Things that are pissing me off

-Christians, again. Not all of them, just a few, really. I swear to Newton, the next little prick who tells me I'm going to hell 'cause I don't fucking believe in Jesus is getting his little cross necklace shoved up his ass. These stupid motherfuckers think that, no matter what you do with your life, if you don't worship JESUS like some kind of goddam SHEEP, you're gonna get your ass pounded by Satan for all eternity, or whatever. By their rationale, Ghandi, Siddharta Gautama (the Buddha, stupid), and Thomas Jefferson (most of the founding fathers, in fact. Enlightenment, you little punks) are all burning as we speak! I CANNOT agree with that stupid, elitist shit. So, the next person who spouts that kind of crap is getting their ass whupped on by the NEW damned Enlightenment. We're logical, AND pissed. Watch the fuck out.

-Energy Drinks. I had a whole post on this, but I lost it, so, fuck it. Anyway, I drink the stuff, but I've got a coupla problems with it. First, it doesn't work as described. I had a Monster THIS MORNING, and I threw away the empty can at 7:03. I was falling asleep in the library by 9.30. It may be 'cause I was studying my AP Euro book, but I tend to think it's 'cause energy drinks don't really do SHIT. The second problem I have is that the little fuckers are addictive. Honestly, when you're drinkin' 'em in the morning, you're fine. When you're drinkin' 'em alone, you're still fine. But when you're missing food, and water, for that swill, I will have to intervene.

-Just about everything between here, and LA. And everything between here, and England. Distance sucks.

-Jake. Seriously, he's makin' me MAD. See, the thing about Jake, is that he and I agree on LOTS of shit. It's kinda scary. But lately, he's just been abusive. There's really no other word for it. He's mean about the people I hang out with, he's mean about my friends, he's mean to me in particular. I don't mind the last one, honestly, but when he's calling my friends immoral, he can kiss my ass. Also, his girlfriend... look, she's a nice enough kid, and she's pretty and all, but my god can she be a bitch. I don't think she means to, I think she's just trying to make Jake happy. And another thing, they're both really fucking mean to everyone when they're together, just to make themselves look good to each other, and that's fuckin' pitiful.

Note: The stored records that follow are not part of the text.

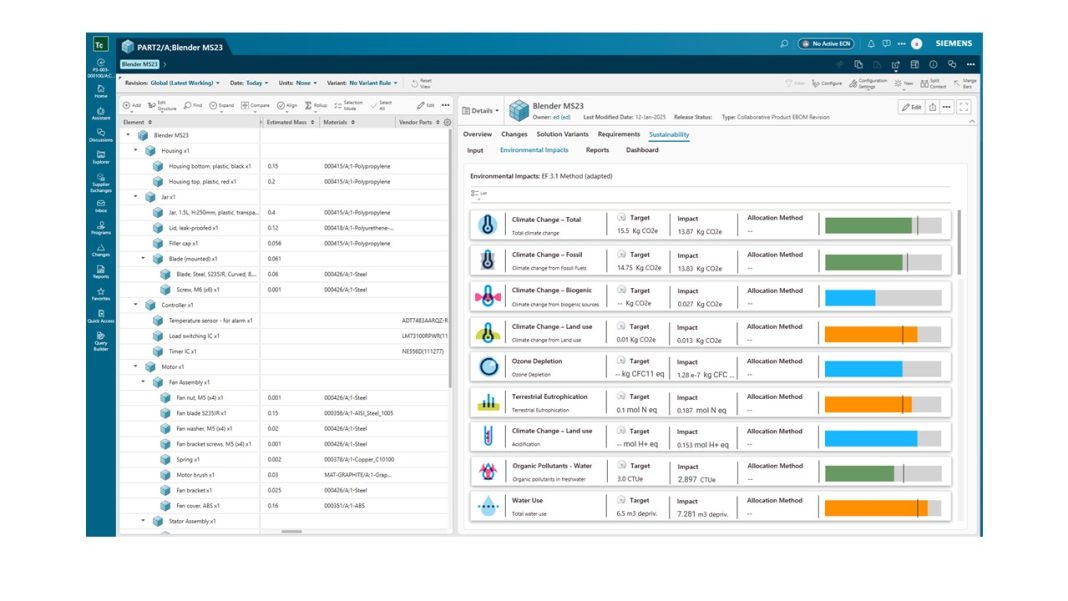Expand the Controller x1 assembly
Viewport: 1068px width, 601px height.
[134, 307]
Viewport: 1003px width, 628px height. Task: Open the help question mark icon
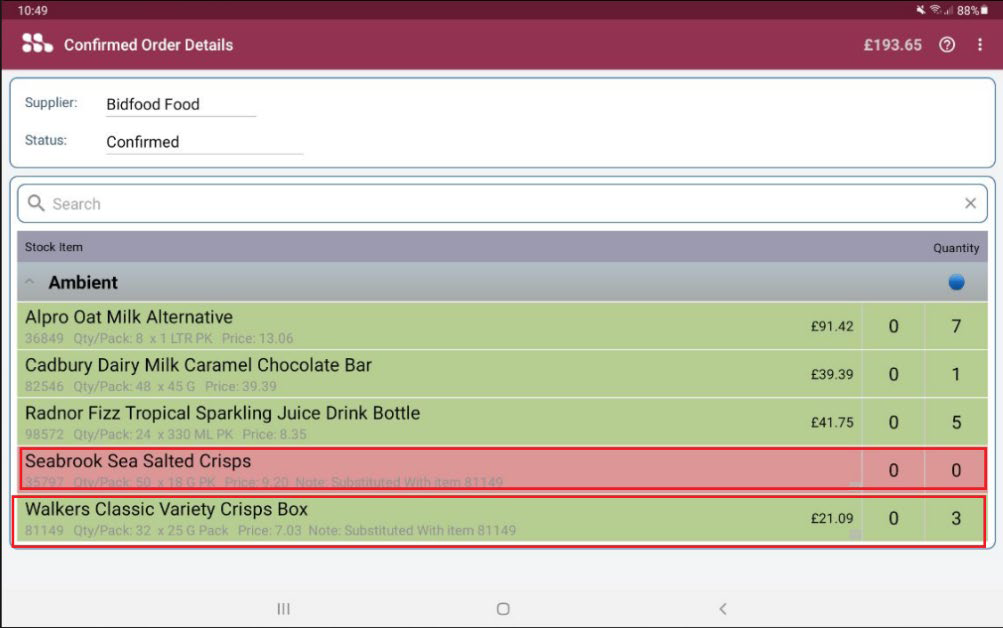[x=947, y=45]
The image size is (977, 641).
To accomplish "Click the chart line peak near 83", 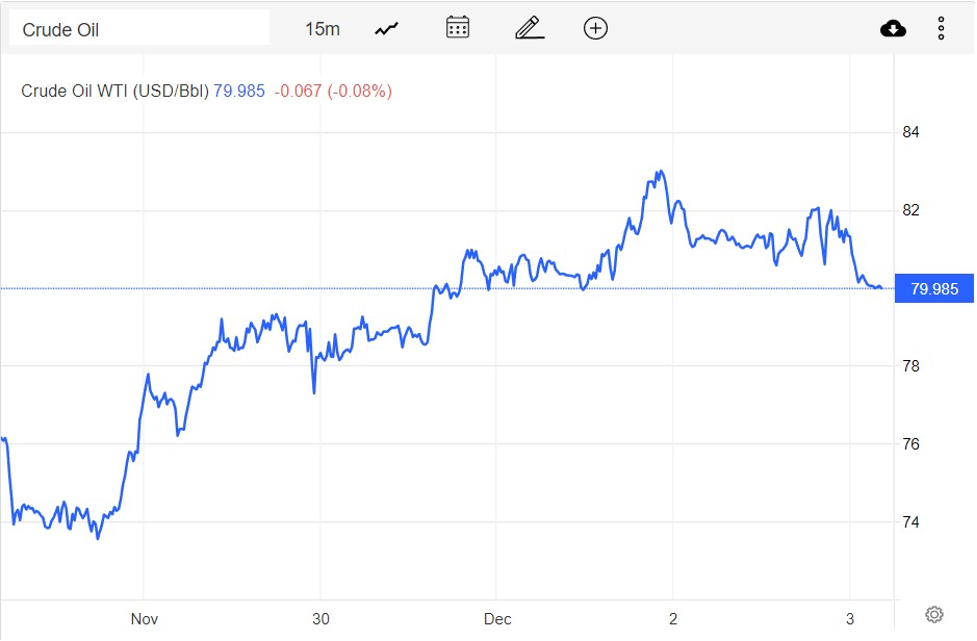I will pos(659,173).
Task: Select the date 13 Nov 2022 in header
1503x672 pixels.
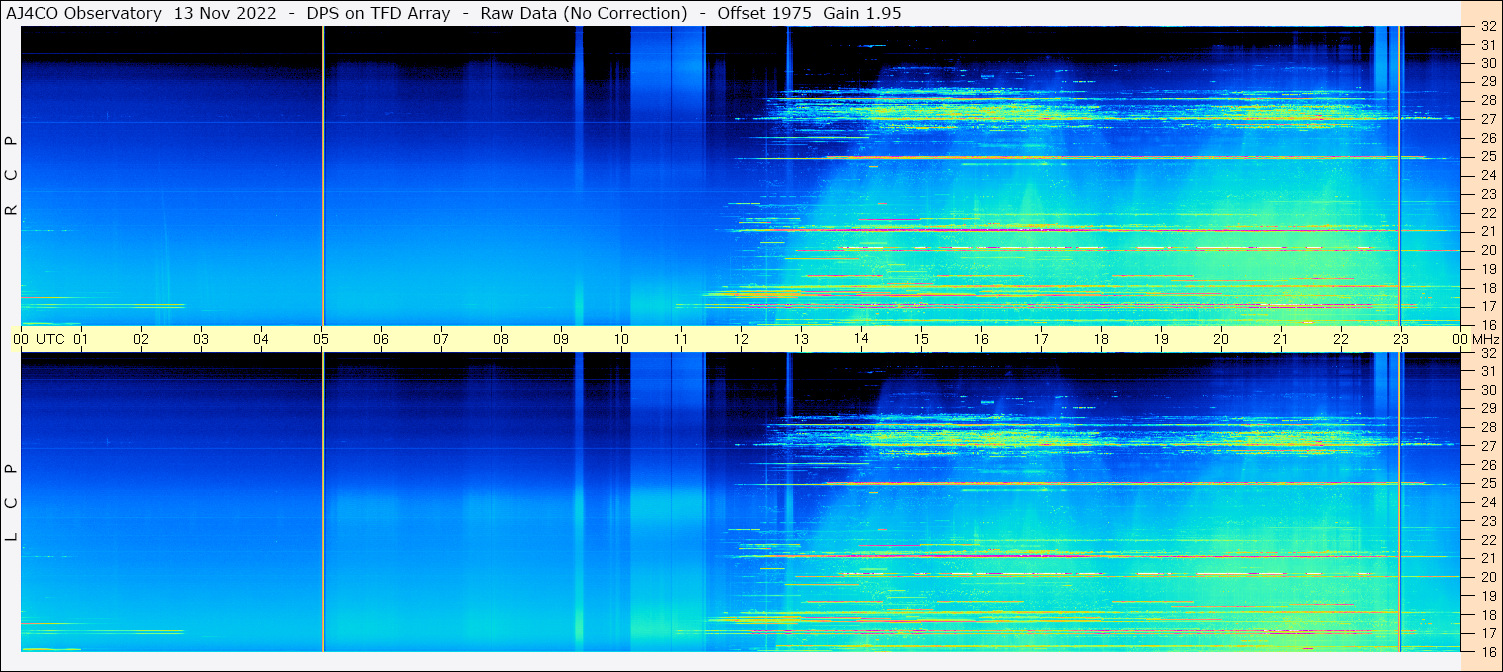Action: click(x=229, y=12)
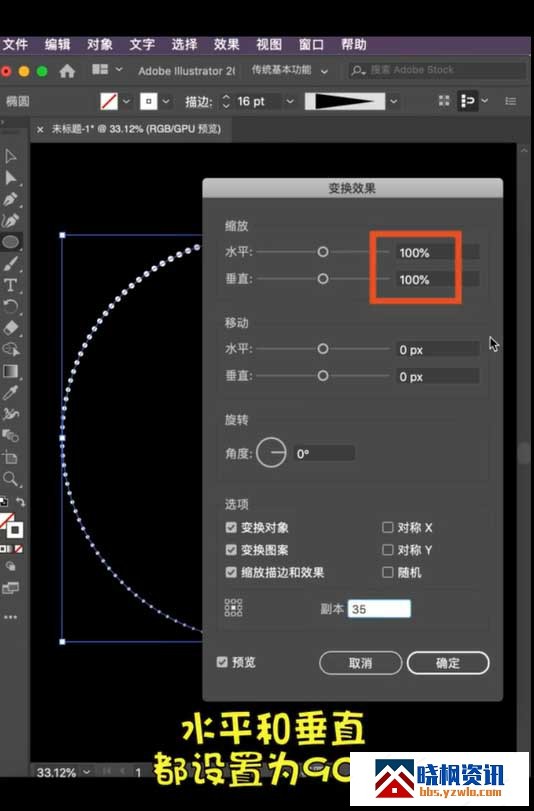Toggle the 随机 checkbox
This screenshot has width=534, height=811.
(x=388, y=572)
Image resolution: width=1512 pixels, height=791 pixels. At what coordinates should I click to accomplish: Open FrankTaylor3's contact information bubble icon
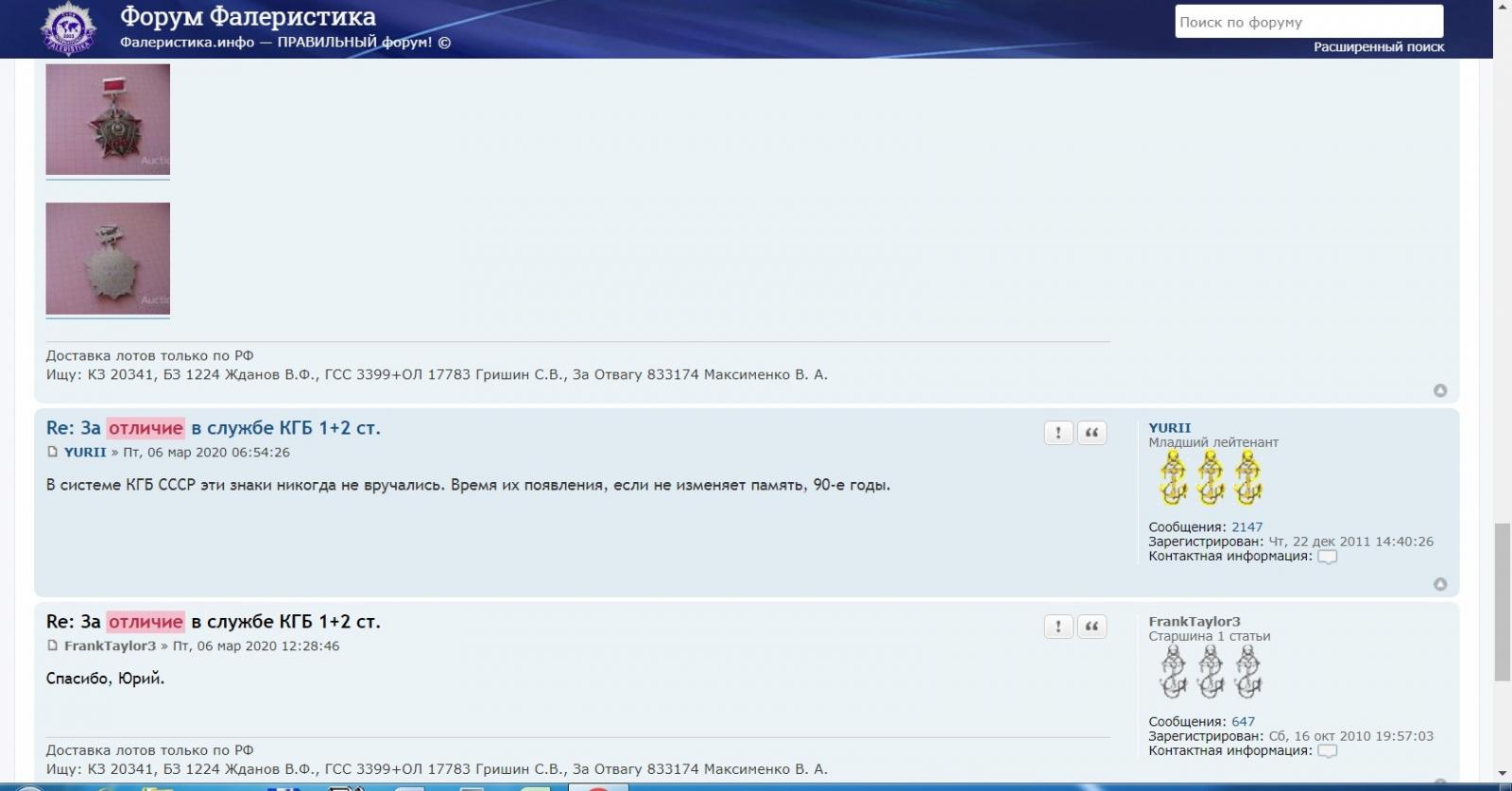coord(1327,751)
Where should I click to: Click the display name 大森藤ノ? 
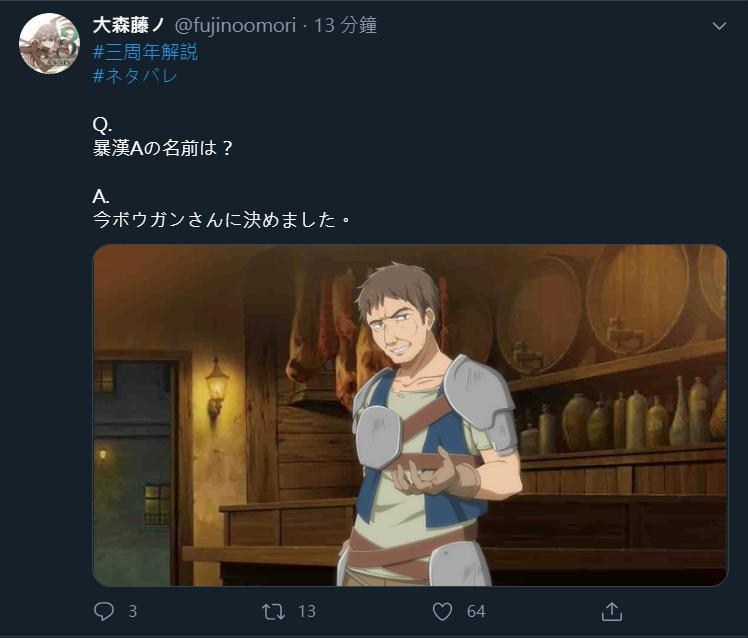[x=129, y=25]
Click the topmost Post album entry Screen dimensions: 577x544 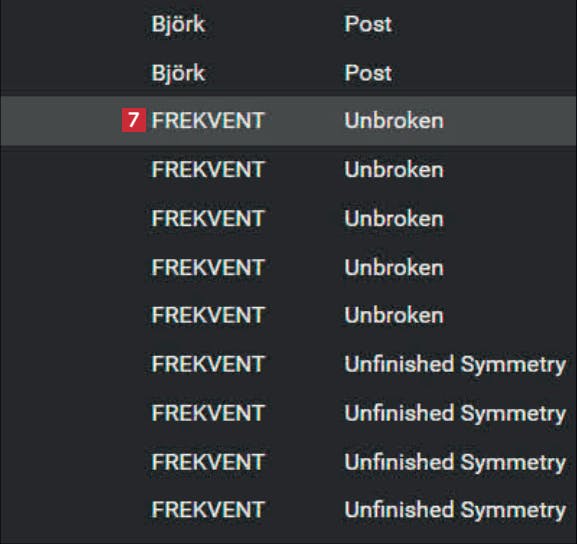(x=368, y=24)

More later if I can think of anything.

Monday, March 13, 2006

Typewriter-y goodness

On saturday I got an old electric typewriter. I like typewriters, almost more than computers, because it's such a solid medium by comparison. You aren't going to lose your work if you don't save, and they make a lot more sound. Really, they just sound, and even smell, more... I don't know, real than a computer. But I've been playing with it, and testing the keys, and have come up with some rather strange things. The other day I wrote this:

A letter of Apology, or, lack thereof:

Dear Sir Or Madam:
I realize that at some point I have likely offended you. I would like to make it clear that I do not give a damn. If I went out of MY way to piss you off, you most likely deserved it, and are probably a worthless stupid prick. You have done something to deserve not only my notice, but also my decidedly negative attention. You have obviously discovered that I am a radically cynical bastard, and that I am not to be trifled with. If you have a particular problem with me, you bloody well better suck it up. I am NOT here for your amusement, and I will NOT change to fit your perceptions of an ideal person. I absolutely REFUSE to submit myself to your will, or to anyone's will, for that matter. If you have objections, you may take them to my secretary, who will propmtly and politely inform you that you can KISS MY ASS.

MOST Sincerely,
Alexander Anderson




Wooo! Fun stuff, eh? I also wrote this after reading something on Sarah's blog. I can't remember the exact sentence that triggered it, but I do remember that I thought it was well-written and insightful. Here we go:

There is a feeling of power associated with the act of typing. I think it might be that it's a form of creation, like art or music. By typing out our thoughts and feelings we are comitting our emotions to paper. Though it's not an irrevocable act (there's always a lighter handy if you fsck up), it's a feeling that you have created something that isn't going to go away. Thirty years from now, if it is taken care of, this paper will still be readable. Sure, it'll be a bit faded, but then, all art fades with time. Some of it is rediscovered by each successive generation, like good music or a fun hobby, and some by those who come much later, like the cave paintings in Lascaux. But in the end, creation is an amazing feeling like you've done something that will last and secure the immortalitly of, if not your mind and body, then at least a little bit of your soul.